• **Records shown**:
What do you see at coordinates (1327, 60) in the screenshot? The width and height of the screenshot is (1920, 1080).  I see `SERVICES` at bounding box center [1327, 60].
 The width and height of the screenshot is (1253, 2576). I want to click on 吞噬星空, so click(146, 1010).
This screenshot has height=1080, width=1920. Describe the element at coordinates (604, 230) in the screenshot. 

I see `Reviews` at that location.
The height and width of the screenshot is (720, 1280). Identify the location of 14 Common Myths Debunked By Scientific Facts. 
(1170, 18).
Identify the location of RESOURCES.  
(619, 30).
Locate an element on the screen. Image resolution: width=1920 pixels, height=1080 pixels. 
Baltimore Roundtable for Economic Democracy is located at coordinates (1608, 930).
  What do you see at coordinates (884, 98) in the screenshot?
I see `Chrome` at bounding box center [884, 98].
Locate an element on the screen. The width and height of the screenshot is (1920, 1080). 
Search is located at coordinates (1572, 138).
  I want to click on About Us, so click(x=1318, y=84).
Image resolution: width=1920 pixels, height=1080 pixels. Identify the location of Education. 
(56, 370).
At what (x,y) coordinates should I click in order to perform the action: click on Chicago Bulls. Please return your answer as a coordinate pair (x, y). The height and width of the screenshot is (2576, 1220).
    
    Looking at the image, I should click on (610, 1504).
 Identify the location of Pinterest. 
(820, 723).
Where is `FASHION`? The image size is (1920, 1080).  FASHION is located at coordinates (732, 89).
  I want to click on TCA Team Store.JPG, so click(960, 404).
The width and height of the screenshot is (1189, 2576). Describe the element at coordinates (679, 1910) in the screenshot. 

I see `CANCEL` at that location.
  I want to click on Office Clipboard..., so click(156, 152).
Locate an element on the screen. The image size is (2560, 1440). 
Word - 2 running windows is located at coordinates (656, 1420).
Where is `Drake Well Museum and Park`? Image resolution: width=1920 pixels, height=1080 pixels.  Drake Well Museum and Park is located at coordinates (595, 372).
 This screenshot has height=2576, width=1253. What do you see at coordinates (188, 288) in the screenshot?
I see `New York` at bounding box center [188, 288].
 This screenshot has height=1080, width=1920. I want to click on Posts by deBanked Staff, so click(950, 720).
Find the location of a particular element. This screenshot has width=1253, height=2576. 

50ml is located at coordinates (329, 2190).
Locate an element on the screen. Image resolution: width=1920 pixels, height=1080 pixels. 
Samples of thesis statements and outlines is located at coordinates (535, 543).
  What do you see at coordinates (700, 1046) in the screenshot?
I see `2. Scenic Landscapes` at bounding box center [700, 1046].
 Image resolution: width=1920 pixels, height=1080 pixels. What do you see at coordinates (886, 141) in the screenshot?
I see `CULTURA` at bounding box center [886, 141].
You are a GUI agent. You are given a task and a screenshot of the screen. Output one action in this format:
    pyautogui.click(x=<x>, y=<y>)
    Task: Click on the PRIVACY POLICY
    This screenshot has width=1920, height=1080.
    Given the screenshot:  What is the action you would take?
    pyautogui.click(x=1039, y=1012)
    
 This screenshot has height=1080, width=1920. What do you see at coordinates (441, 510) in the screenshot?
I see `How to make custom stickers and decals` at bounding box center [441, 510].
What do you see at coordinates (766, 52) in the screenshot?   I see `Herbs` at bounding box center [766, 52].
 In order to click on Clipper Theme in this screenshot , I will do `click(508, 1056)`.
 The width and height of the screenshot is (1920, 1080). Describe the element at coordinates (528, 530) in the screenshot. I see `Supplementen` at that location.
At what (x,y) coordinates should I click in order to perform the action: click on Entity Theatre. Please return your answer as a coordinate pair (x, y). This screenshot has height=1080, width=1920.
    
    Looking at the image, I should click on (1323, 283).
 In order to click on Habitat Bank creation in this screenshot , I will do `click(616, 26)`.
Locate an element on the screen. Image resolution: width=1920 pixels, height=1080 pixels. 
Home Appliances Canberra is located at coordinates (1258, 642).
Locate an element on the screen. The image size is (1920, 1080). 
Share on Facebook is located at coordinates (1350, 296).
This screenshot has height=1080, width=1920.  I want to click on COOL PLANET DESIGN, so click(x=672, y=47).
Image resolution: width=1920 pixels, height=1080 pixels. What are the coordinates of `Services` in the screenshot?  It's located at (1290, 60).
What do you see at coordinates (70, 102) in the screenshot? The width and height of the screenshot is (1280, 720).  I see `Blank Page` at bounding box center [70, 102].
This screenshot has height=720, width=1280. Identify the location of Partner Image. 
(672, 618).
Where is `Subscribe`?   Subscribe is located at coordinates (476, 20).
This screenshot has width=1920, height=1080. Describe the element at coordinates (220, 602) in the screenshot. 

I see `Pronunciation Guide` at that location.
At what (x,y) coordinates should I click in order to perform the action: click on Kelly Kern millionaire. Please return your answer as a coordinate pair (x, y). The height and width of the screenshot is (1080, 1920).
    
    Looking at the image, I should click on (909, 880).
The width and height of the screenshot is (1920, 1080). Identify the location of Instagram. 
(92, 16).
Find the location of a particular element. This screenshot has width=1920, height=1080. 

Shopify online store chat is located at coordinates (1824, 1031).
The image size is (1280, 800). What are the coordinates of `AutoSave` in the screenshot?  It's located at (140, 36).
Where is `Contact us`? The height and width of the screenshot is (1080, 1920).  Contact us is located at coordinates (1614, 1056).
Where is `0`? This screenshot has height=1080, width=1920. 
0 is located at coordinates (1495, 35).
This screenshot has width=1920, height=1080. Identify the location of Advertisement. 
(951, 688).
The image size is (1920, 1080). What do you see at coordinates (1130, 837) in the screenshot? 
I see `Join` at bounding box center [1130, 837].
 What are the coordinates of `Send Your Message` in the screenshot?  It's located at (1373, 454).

• **Task description**: Gather every line of the items above that contains the word "will" and copy each one out in full.

• **Output for this task**:
 In order to click on Clipper Theme in this screenshot , I will do `click(508, 1056)`.
 In order to click on Habitat Bank creation in this screenshot , I will do `click(616, 26)`.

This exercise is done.